In Christianity believers are refered to in close personal terms 'he who hears God's word ... are my mother and sister and brother ...."
 

ShivaFan

Satyameva Jayate
Premium Member
I have a slightly different take.

I have had (and do) personal transcendental experiences with personalities of God viz Devatas and Devi. But I need to explain. Let me give an example of Hanuman.

These transcendental "episodes" with Hanuman indeed involve experiencing the presence of a personality, a God, a Friend, not some impersonal ethereal "concept" or "emptiness"... these were with powers that have personality. In the example of Hanuman, while being Angelic and full of light in some cases, these lights or light or presence or visions or persons or anthropomorphic Beings or Goddeses and so on - WERE (are) Personalities and not "philosophy".

But ...

My "end game" is not the Devatas, Devis, Friends and so on, but the ASSOCIATIONS and EXPERIENCES and adventures and so on... the experience of Hinduism, that experience which is NOT a personality but EXPERIENCE (which is ALL things including the "stagecraft" and "starships" and "transformations" et all) together and not one Person.

So my "God" if you will is The Experience.
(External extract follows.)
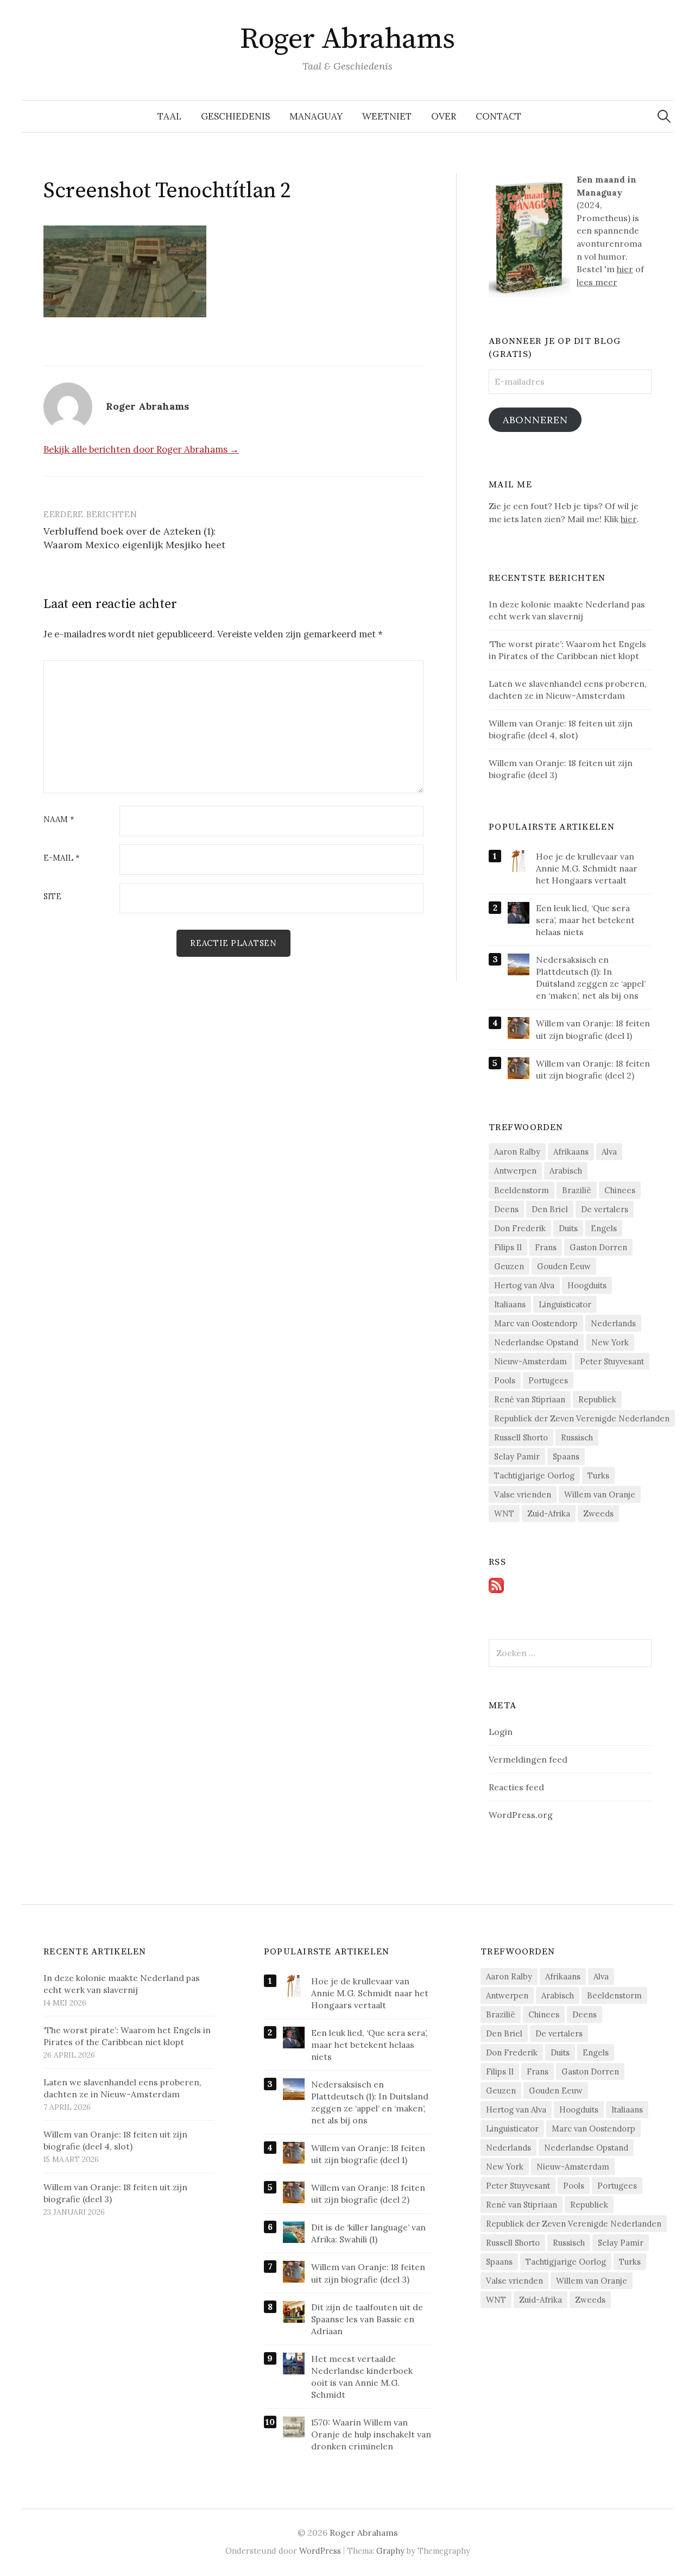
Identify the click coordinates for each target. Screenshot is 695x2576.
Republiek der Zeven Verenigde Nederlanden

So God is BOTH personal and impersonal - but my end game is The Experience (of Hinduism). And it goes really well with Gods as your fellow adventure co-panions.
 

whirlingmerc

Well-Known Member
Yes and that's why He might use personal pronouns for himself and mankind made in his image
There are many anthropomorphisms suggesting personality.

 

Unveiled Artist

Veteran Member
I am just curious.

Yes, god is personal. If you live in gratitude, for others, for yourself, and environment. If your foundation is experiencing the nature of life through it's cause and affects, and you can help others see the same, then that goal or calling is personal. You are what makes up life and life is what makes up who you are. Unless we don't love our lives for whatever reason, whatever relationship with have in it that betters ourselves is personal. God is life.

How can god not be personal if the only way we can experience god is living within our environment, for others, and ourselves and be in a constant state of gratitude? That's personal to me.

Nam.
:leafwind:
 
I believe that the majority of theists and atheists are wrong about God.

God created a physical form of Him called the Creator. He can take any physical form he wishes. When God intervenes to the material world, hes no more immaterial. He takes the form of the Creator.

We have the testimony of people who saw God in the Bible. He was like fire in a throne of fire. He carries a huge amount of energy that can destroy anything.

He literally sits on the top of the world, up from the firmament which is a solid material separating the upper heavens and the sky of the Earth. Also above the firmament exist the upper waters.

Every symbolism is false esoterism and philosophy trying to marry atheistic <<science>> with religious texts, as Blavatsky and other new age atheists wished.
 

Ratzzable

Member
A lot of pagan religions alude to world creation from sexual intercourse and almost all modern monotheistic religions deny sexuality in Deities, both versions imply children and their evolvment into gods, their ressurection ect. so I would have to say that it can prove that they would have to have strong personal qualities connected with their deistic aspects since it would be improbable that humankind had answered more about them than they did abstract through human social and interpersonal structures
 

GoodbyeDave

Well-Known Member
Taking "God" as the creator, then surely God must be a person. Creation involves design and choice, and a thing can do neither.